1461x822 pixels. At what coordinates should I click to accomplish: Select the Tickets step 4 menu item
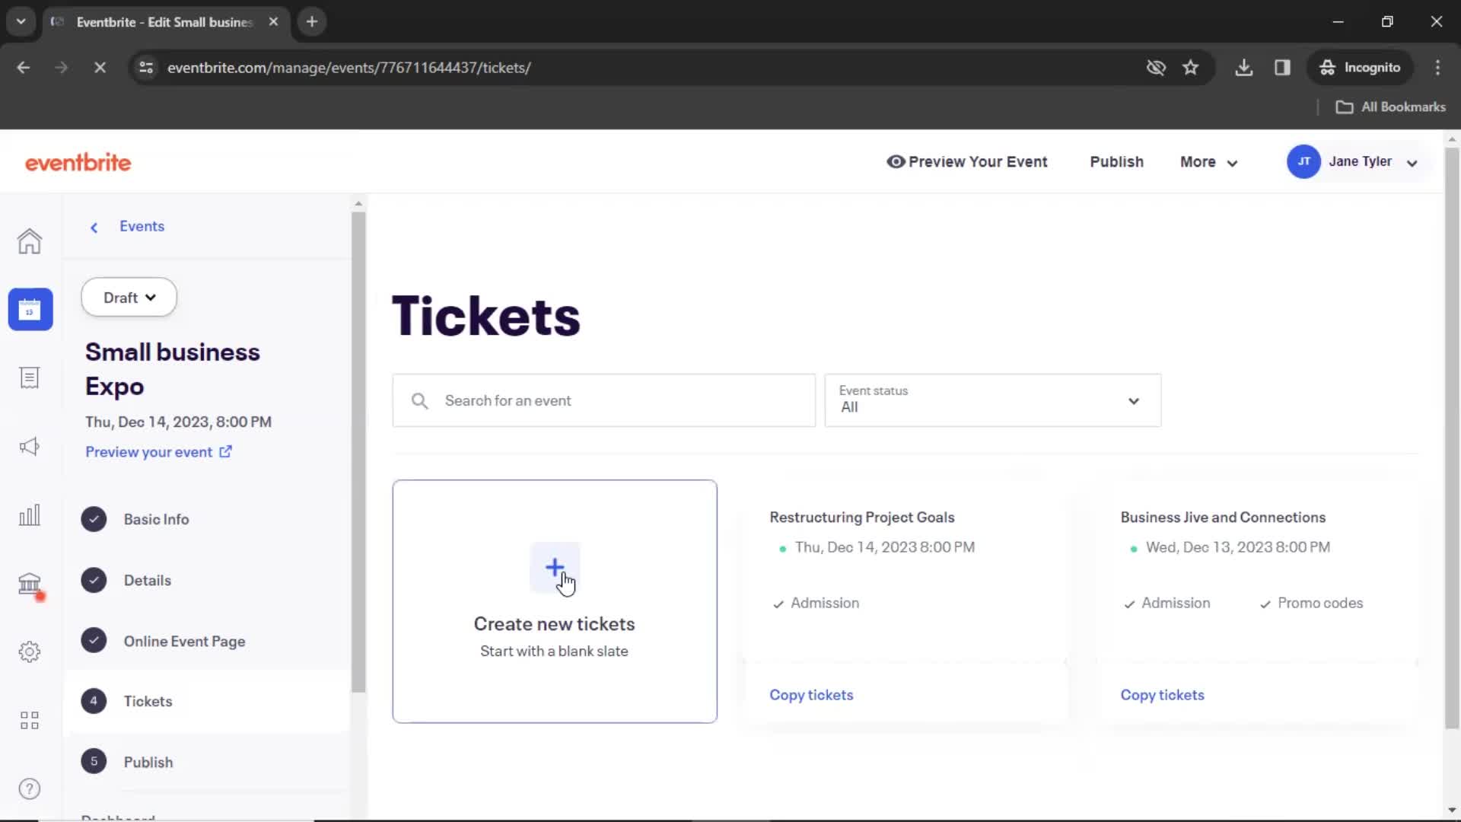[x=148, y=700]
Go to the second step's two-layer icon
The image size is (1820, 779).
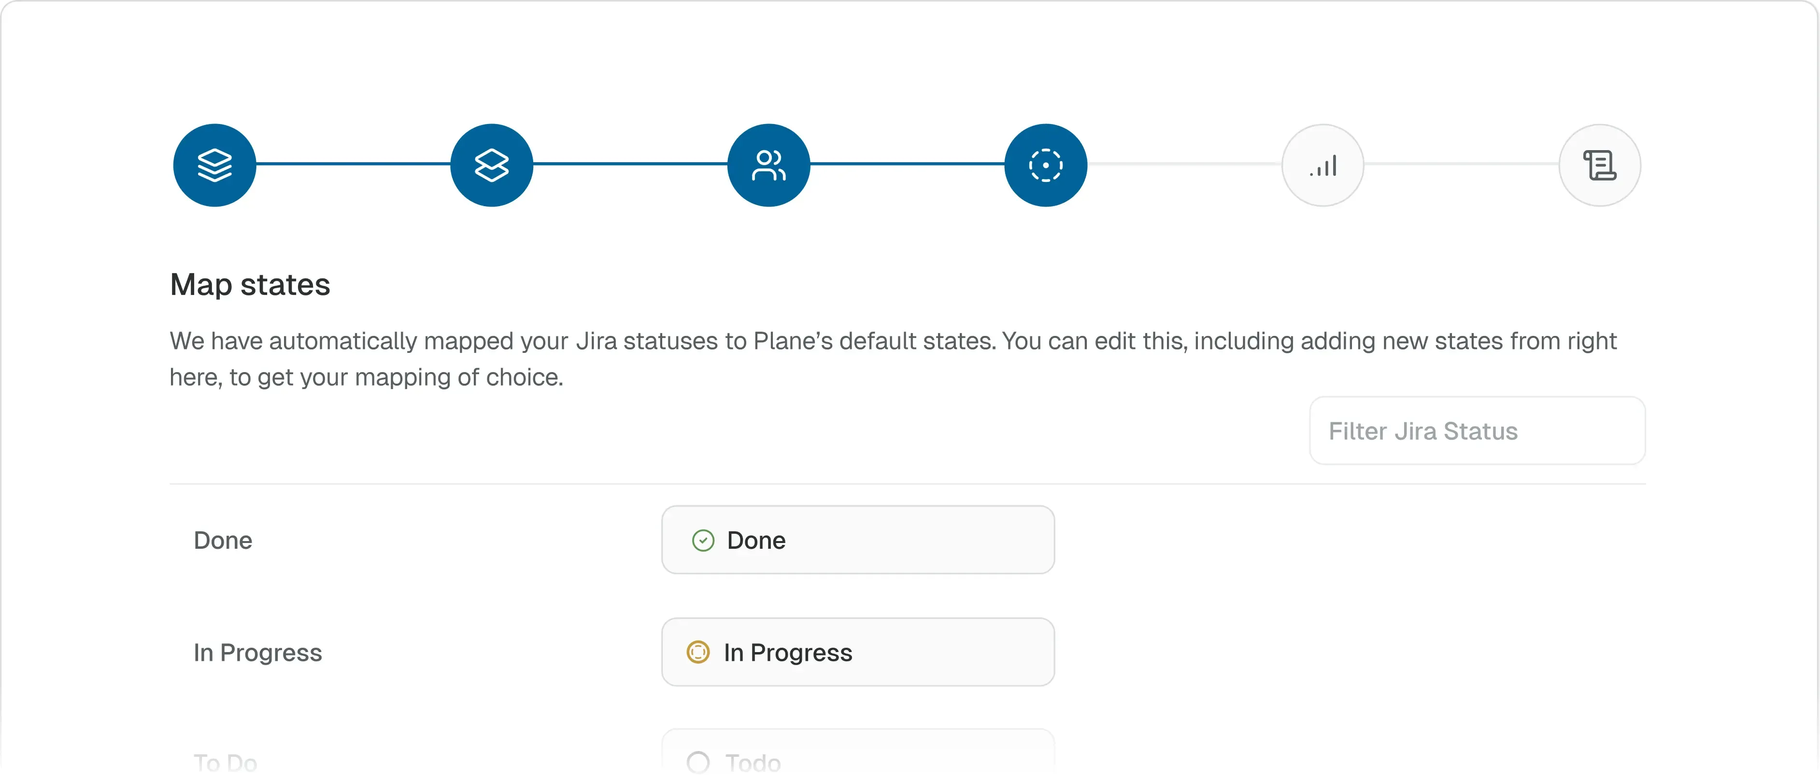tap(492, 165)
----
- [SET EXERCISE]:
Could you write out all of these entries again in full, adding 58 to every coordinate number in the answers but changing no other numbers, and leaving the pictures out?

- [WORKED SOLUTION]:
1461x822 pixels. At what coordinates should I click to accomplish: Select the Tickets step 4 menu item
[x=206, y=758]
Go to the second step's two-layer icon
The image size is (1820, 779).
tap(550, 223)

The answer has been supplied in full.